La fumure minérale est utilisée en complément, voire en correctif, de la fumure organique et des amendements, et non l’inverse. La nature de celle-ci varie en fonction des spécifications des cahiers des charges, qu’ils soient biologiques ou non.
C’est vrai en grandes cultures, c’est encore plus le cas en cultures maraîchères : il est difficile de faire coïncider la disponibilité des minéraux, notamment l’azote, avec les besoins des cultures en place.
En plein air, la minéralisation, dans l’attente du réchauffement printanier du sol, prend du retard, en comparaison avec les besoins des cultures de mars à juin. Elle est ralentie quand la température du sol est faible, l’hiver et au début du printemps.
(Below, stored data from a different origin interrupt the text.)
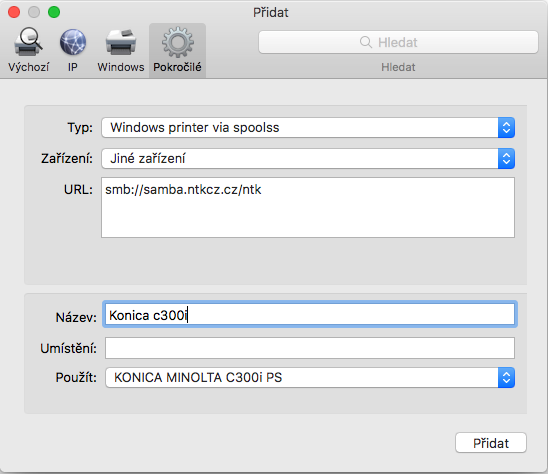
Task: Click blue arrows of the Typ popup
Action: point(506,128)
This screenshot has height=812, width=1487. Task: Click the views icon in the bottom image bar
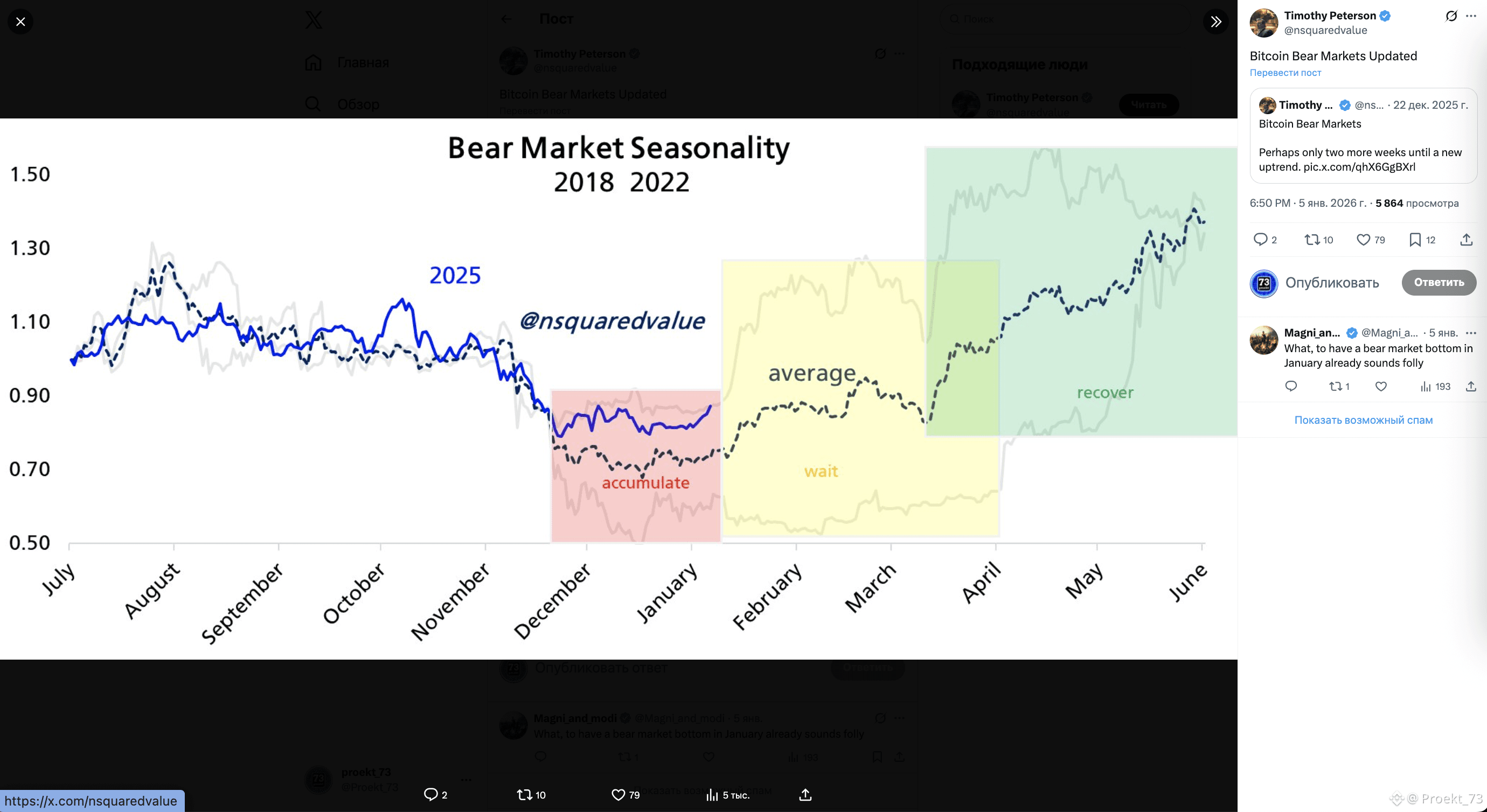(x=712, y=795)
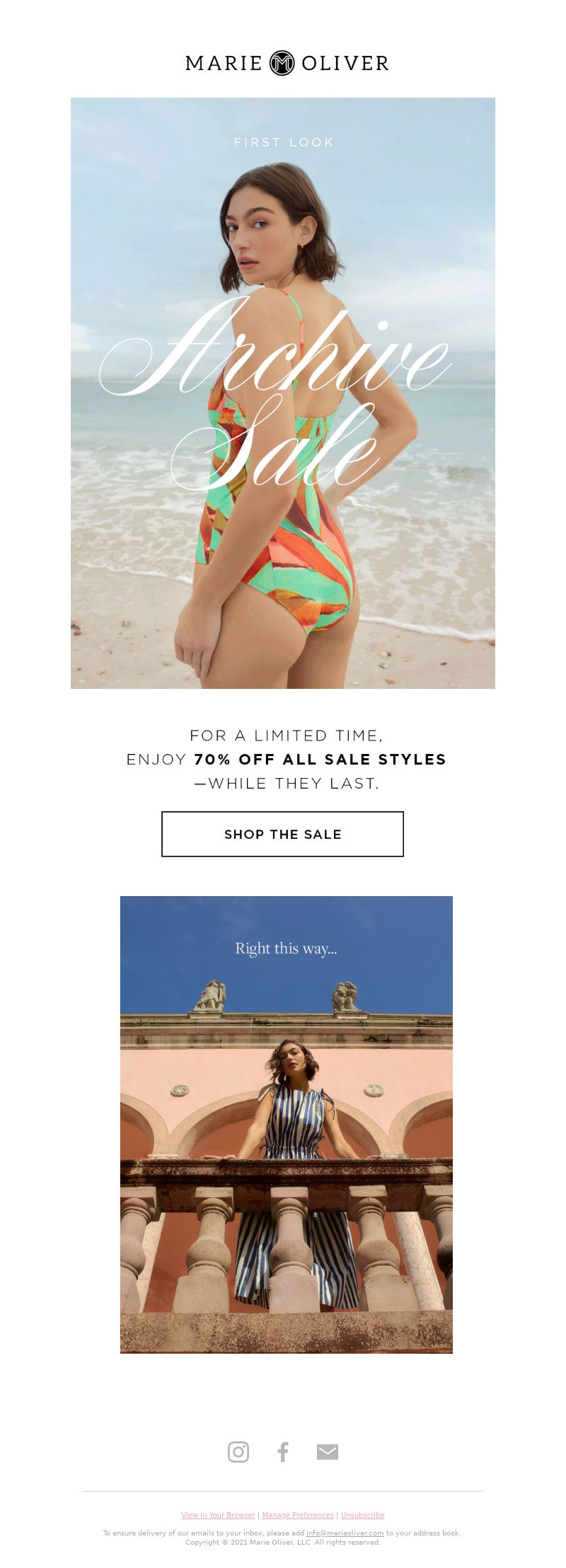Screen dimensions: 566x1568
Task: Click the circular M emblem in logo
Action: click(282, 63)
C’est également le cas si le manque d’humidité du terrain freine l’activité biologique.
Sous serre maraîchère, la température et l’humidité sont propices à une forte minéralisation dès le printemps, le manque de disponibilité en eau en été la freine au détriment des cultures en place.
Dans cette rubrique du Sillon Belge, nous avons souvent évoqué l’importance des engrais verts pour la fertilité des parcelles, tant via la vie dans le sol et le recyclage des éléments en cours de lessivage que par la maîtrise de l’enherbement dans la période séparant la récolte d’une culture et l’implantation de la suivante.
À l’avenir : la question de la rotation
La fertilité des sols rime aussi avec une bonne rotation des cultures
Lors de l’installation de parcelles maraîchères sur des champs occupés pendant de longues années par des grandes cultures et des cultures fourragères temporaires, la question du respect de la rotation ne se pose pas vraiment. Ce ne sera qu’après quelques années que se présentent les augmentations de risques liés aux maladies et ravageurs. Au fil du temps également, une rotation basée sur des cultures d’été amène une sélection d’espèces végétales qui peuvent dominer la flore et compliquer la maîtrise de l’enherbement. Par contre, dès la première année, l’exploration superficielle du profil du sol par les racines des cultures peut augmenter le risque de lessivages des éléments minéraux les plus solubles, d’où l’importance des engrais verts ou des CIPAN,
Pour résoudre la question de la rotation, nous devons partir des cultures effectivement produites dans la ferme et les faire se succéder en tenant compte des critères ci-dessus. Les rotations-types reprises dans les livres de maraîchage sont des exemples mais sont rarement adaptées in extenso à notre propre situation.
De plus, cette fertilité dépend de l’environnement et notamment des haies et des parcelles voisines.